Please give every record below again exactly, and keep the pictures out.
START Input material
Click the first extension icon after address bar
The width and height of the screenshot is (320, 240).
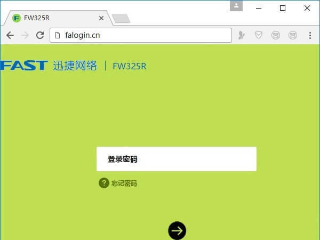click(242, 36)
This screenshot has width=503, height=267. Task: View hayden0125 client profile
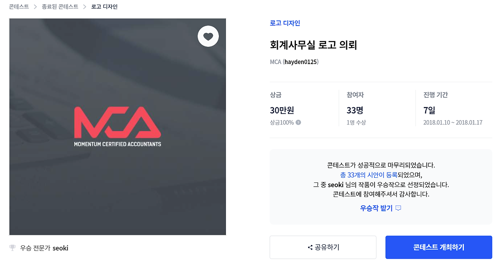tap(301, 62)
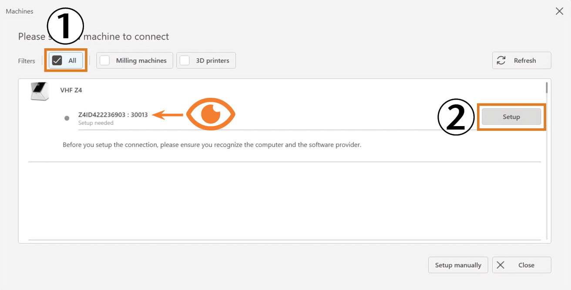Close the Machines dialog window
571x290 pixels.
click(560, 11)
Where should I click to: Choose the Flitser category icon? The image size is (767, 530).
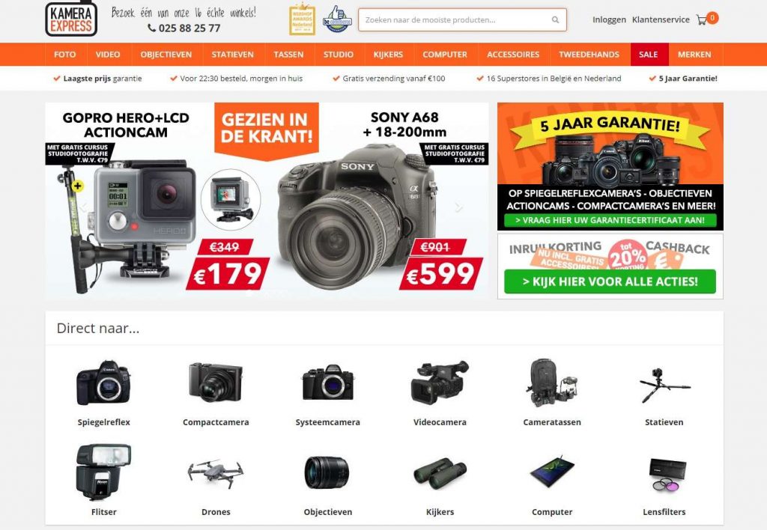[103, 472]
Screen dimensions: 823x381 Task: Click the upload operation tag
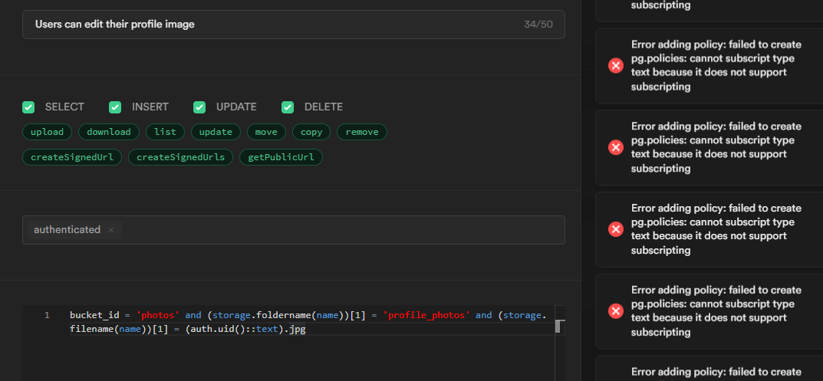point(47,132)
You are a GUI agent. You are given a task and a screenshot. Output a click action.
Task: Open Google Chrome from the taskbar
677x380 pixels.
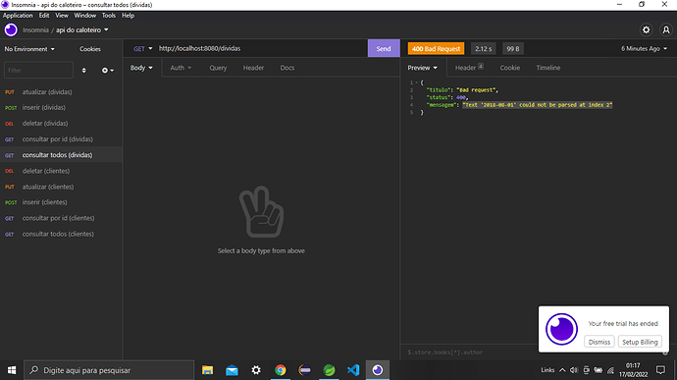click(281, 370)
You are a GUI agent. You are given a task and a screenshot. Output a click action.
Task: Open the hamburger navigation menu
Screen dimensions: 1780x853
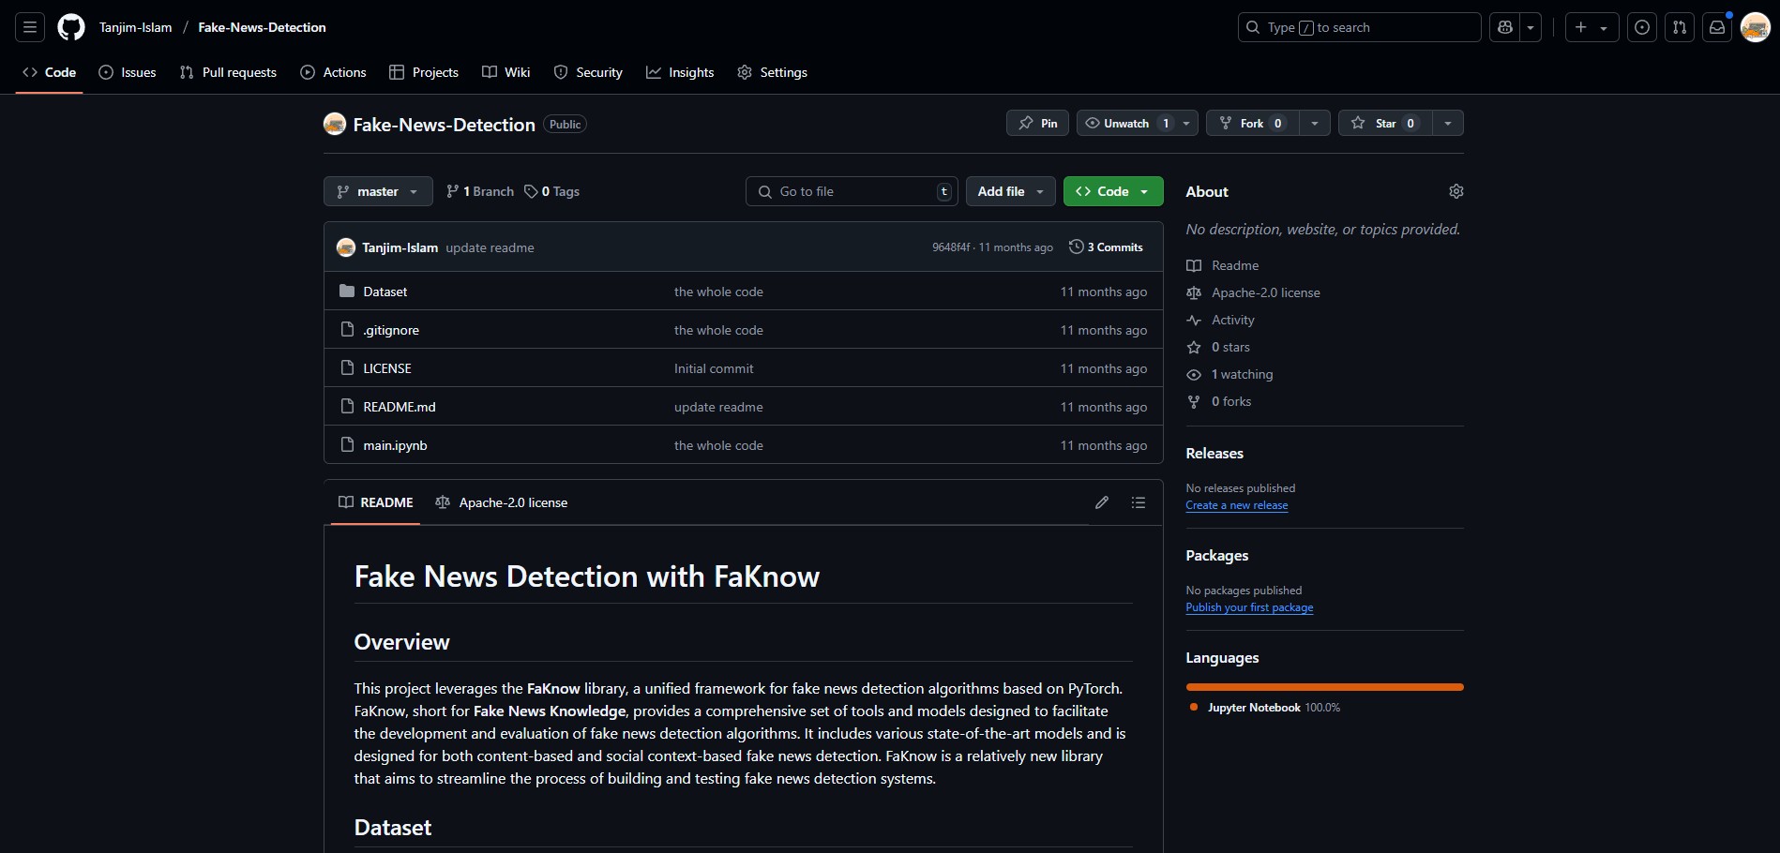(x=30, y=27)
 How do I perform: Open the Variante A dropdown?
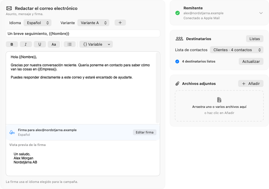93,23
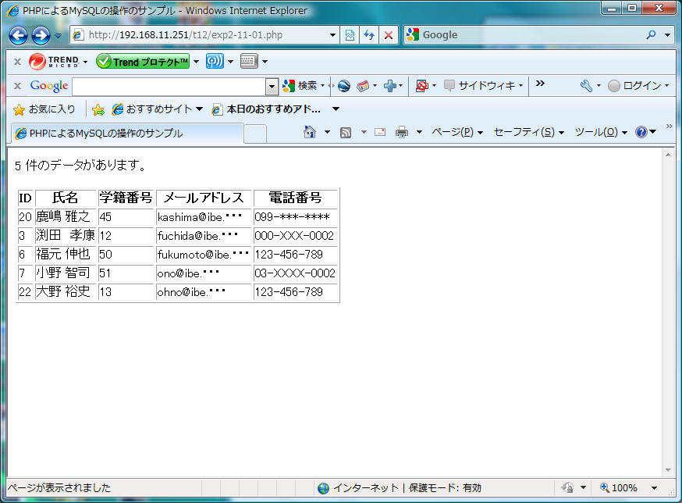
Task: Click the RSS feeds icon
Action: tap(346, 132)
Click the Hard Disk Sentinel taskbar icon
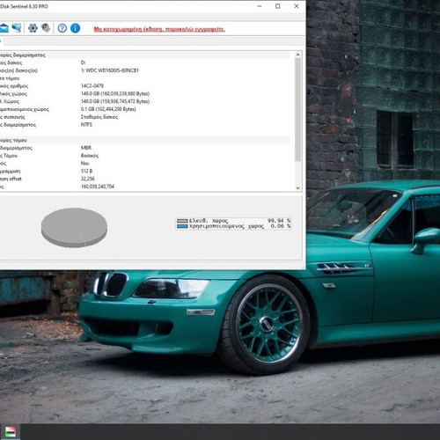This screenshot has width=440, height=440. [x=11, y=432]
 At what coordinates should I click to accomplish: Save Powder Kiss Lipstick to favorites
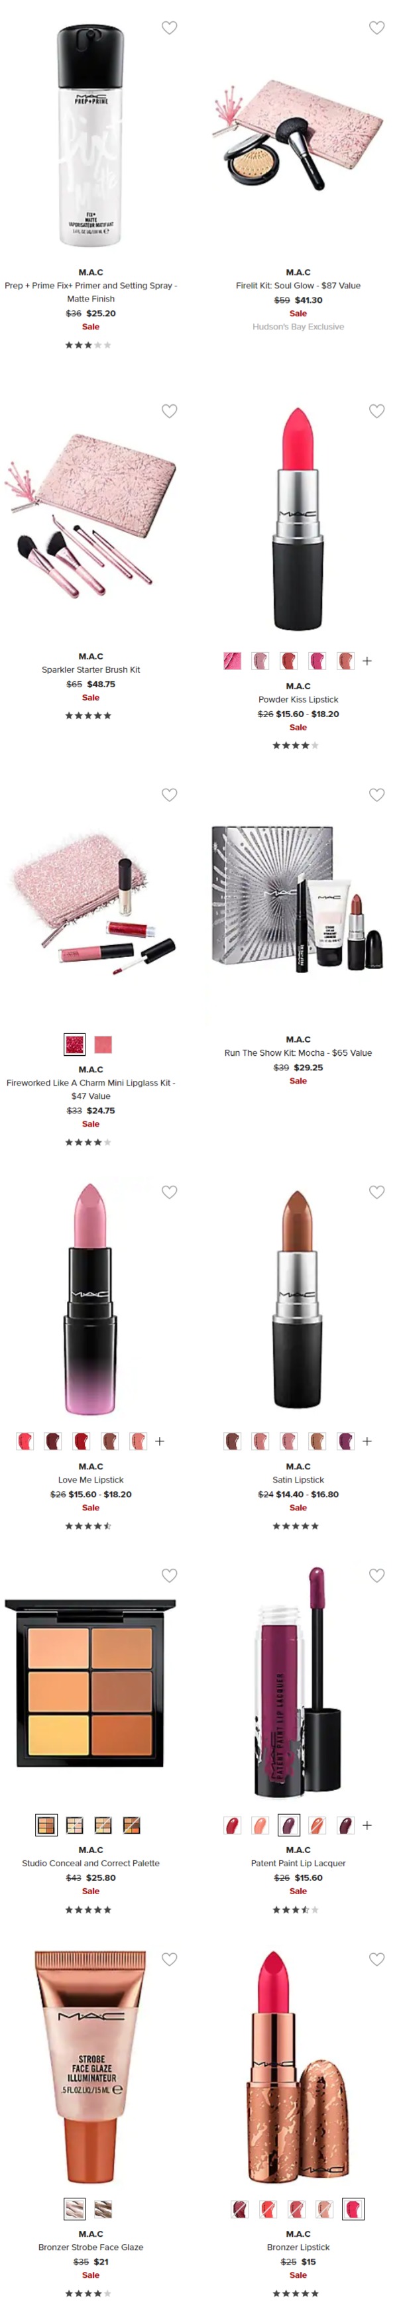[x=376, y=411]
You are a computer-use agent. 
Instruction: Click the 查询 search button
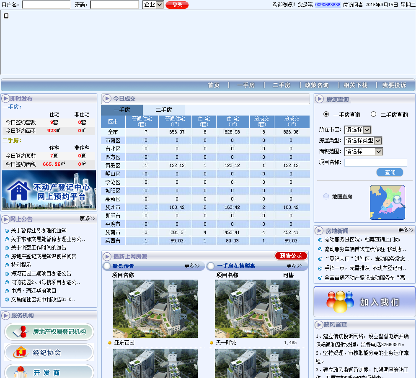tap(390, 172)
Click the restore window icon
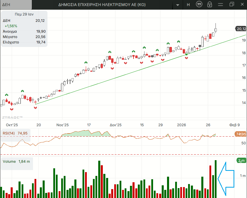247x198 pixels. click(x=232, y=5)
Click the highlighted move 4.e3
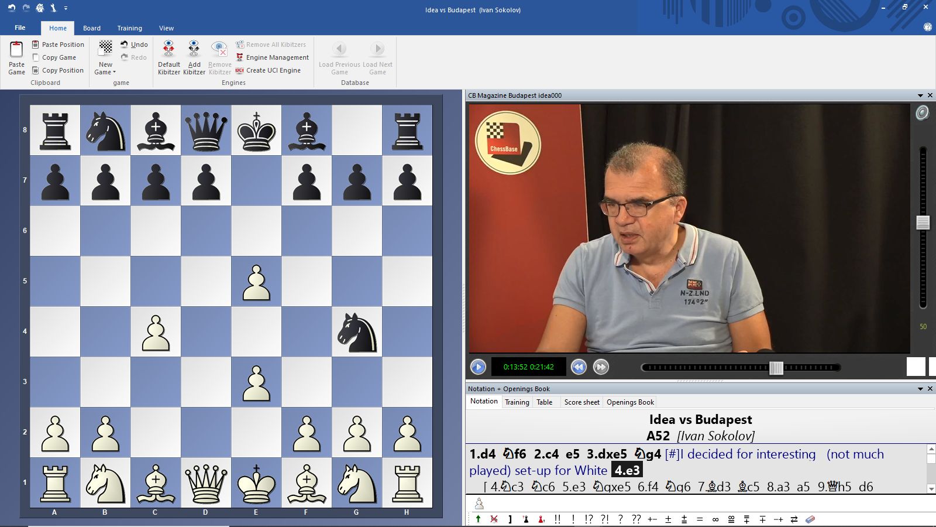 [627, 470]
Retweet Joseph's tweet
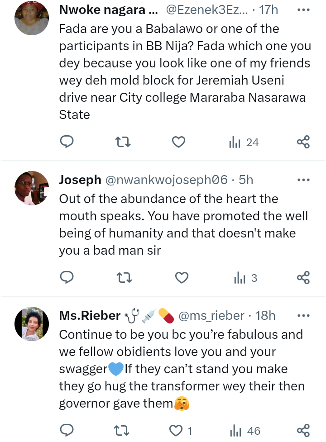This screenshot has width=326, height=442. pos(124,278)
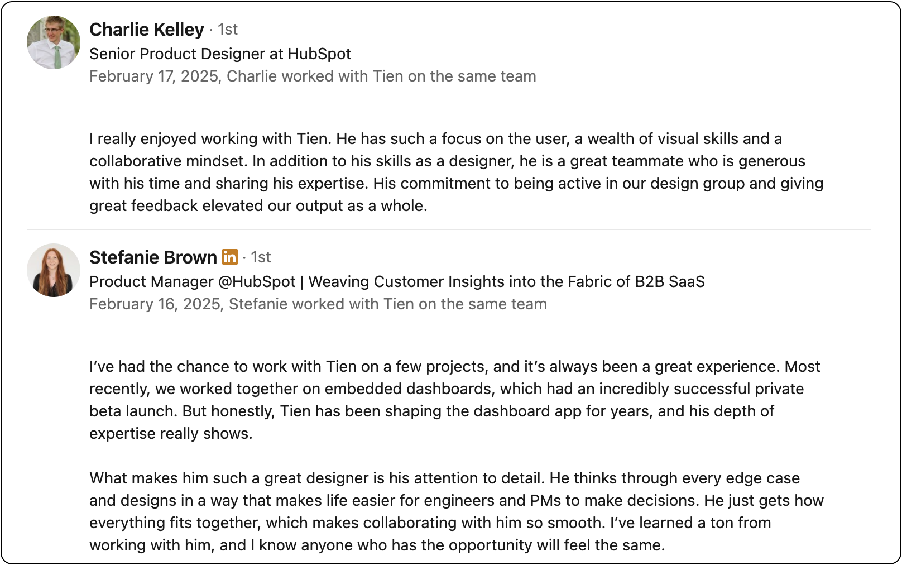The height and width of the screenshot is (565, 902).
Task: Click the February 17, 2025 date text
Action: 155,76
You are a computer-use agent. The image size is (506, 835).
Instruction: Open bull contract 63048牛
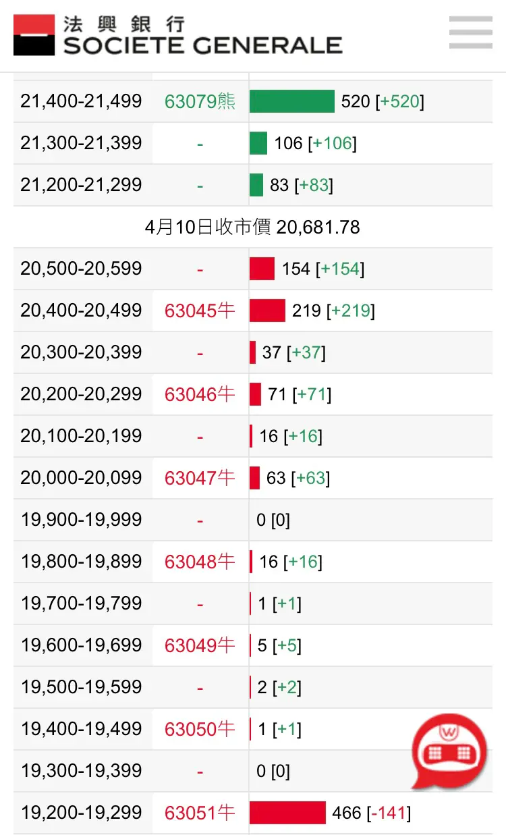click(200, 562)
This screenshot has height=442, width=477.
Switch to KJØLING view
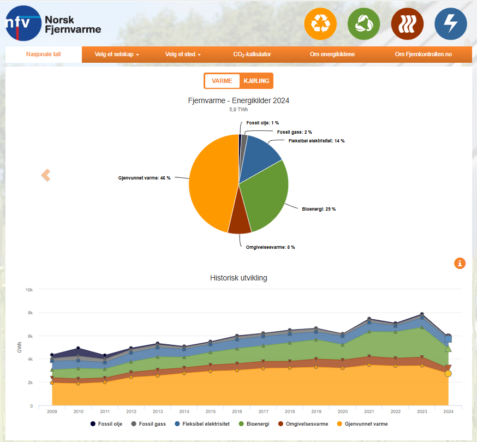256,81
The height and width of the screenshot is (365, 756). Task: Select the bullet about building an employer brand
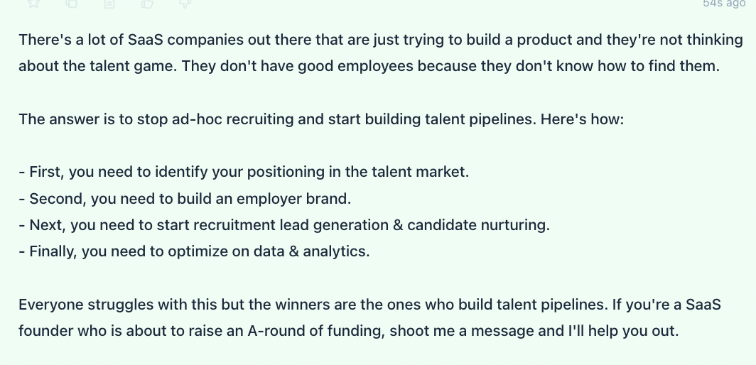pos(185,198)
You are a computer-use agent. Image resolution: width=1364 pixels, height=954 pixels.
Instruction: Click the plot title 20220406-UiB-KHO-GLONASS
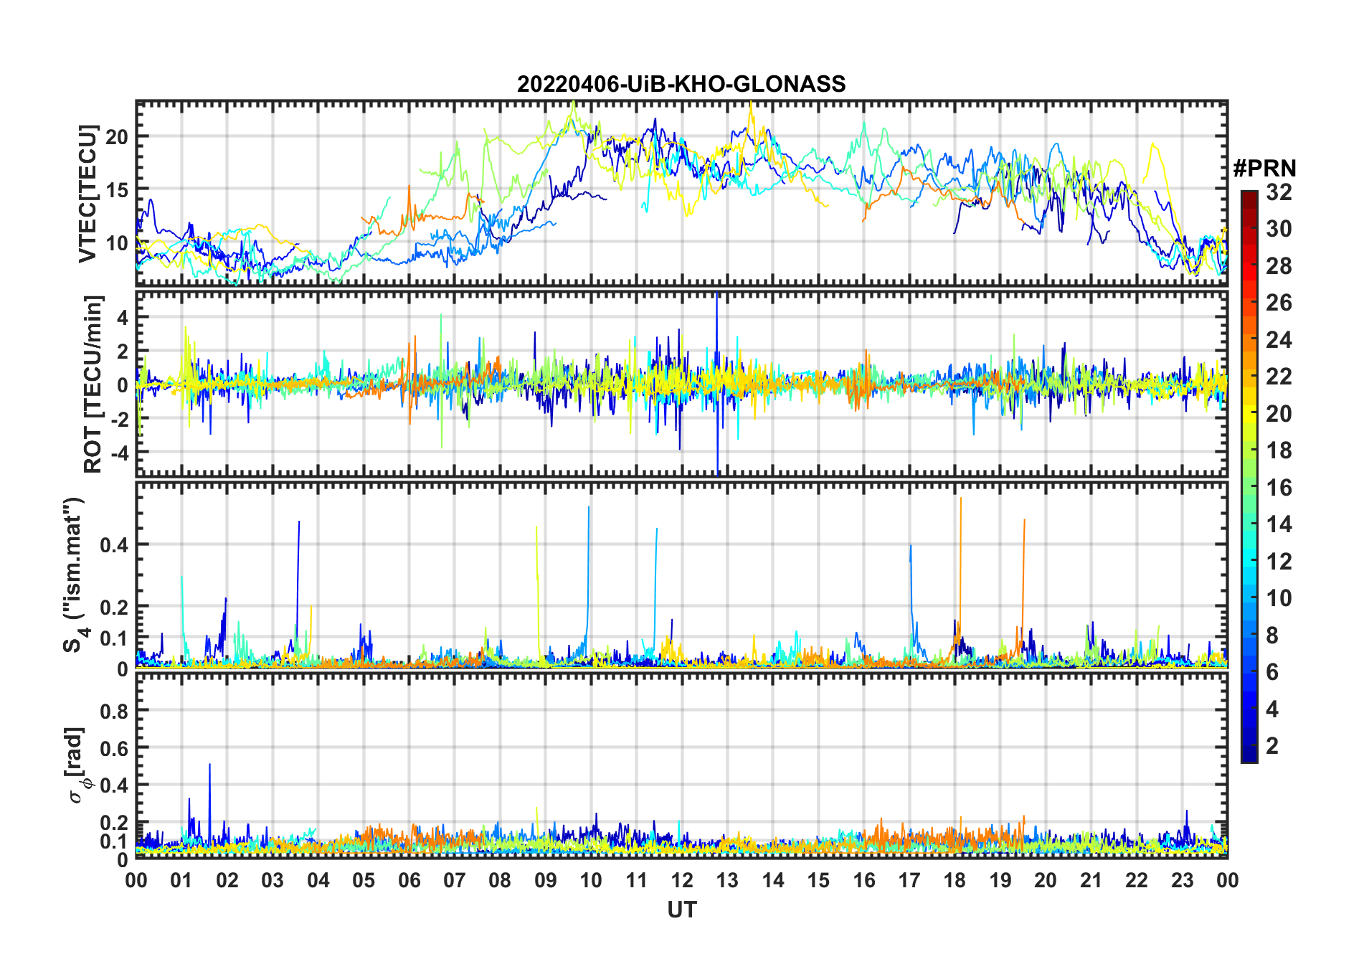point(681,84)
END Input material
Task response:
Click the first extension icon after address bar
The width and height of the screenshot is (320, 240).
click(242, 36)
This screenshot has width=503, height=267. Task: View hayden0125 client profile
tap(301, 62)
Close the Machines dialog window
571x290 pixels.
click(560, 11)
Where should I click to: Choose the Flitser category icon? The image size is (767, 530).
[103, 472]
Screen dimensions: 823x381 Task: Click the upload operation tag
point(47,132)
You are a GUI agent. You are given a task and a screenshot. Output a click action.
Task: Open Google Chrome from the taskbar
677x380 pixels.
click(281, 370)
You are a GUI agent. You are given a task and a screenshot. Output a click action.
Task: Open the hamburger navigation menu
Screen dimensions: 1780x853
(x=30, y=27)
 How do I perform: Open the Variante A dropdown?
93,23
Task: Click the RSS feeds icon
Action: tap(346, 132)
Click the Hard Disk Sentinel taskbar icon
This screenshot has width=440, height=440. [x=11, y=432]
 At what coordinates should I click to accomplish: Save Powder Kiss Lipstick to favorites
[x=376, y=411]
You are a computer-use agent. 
Instruction: Click the 查询 search button
tap(390, 172)
Click the restore window icon
247x198 pixels. click(x=232, y=5)
Click the highlighted move 4.e3
 [627, 470]
Retweet Joseph's tweet
This screenshot has width=326, height=442. pos(124,278)
The height and width of the screenshot is (565, 902).
Task: Click the February 17, 2025 date text
Action: 155,76
You are a computer-use agent. The image size is (506, 835).
Instruction: Open bull contract 63048牛
click(200, 562)
This screenshot has height=442, width=477.
Switch to KJØLING view
256,81
The height and width of the screenshot is (365, 756). Task: Select the bullet about building an employer brand
pos(185,198)
You are a computer-use agent. Image resolution: width=1364 pixels, height=954 pixels.
Instruction: Click the plot title 20220406-UiB-KHO-GLONASS
point(681,84)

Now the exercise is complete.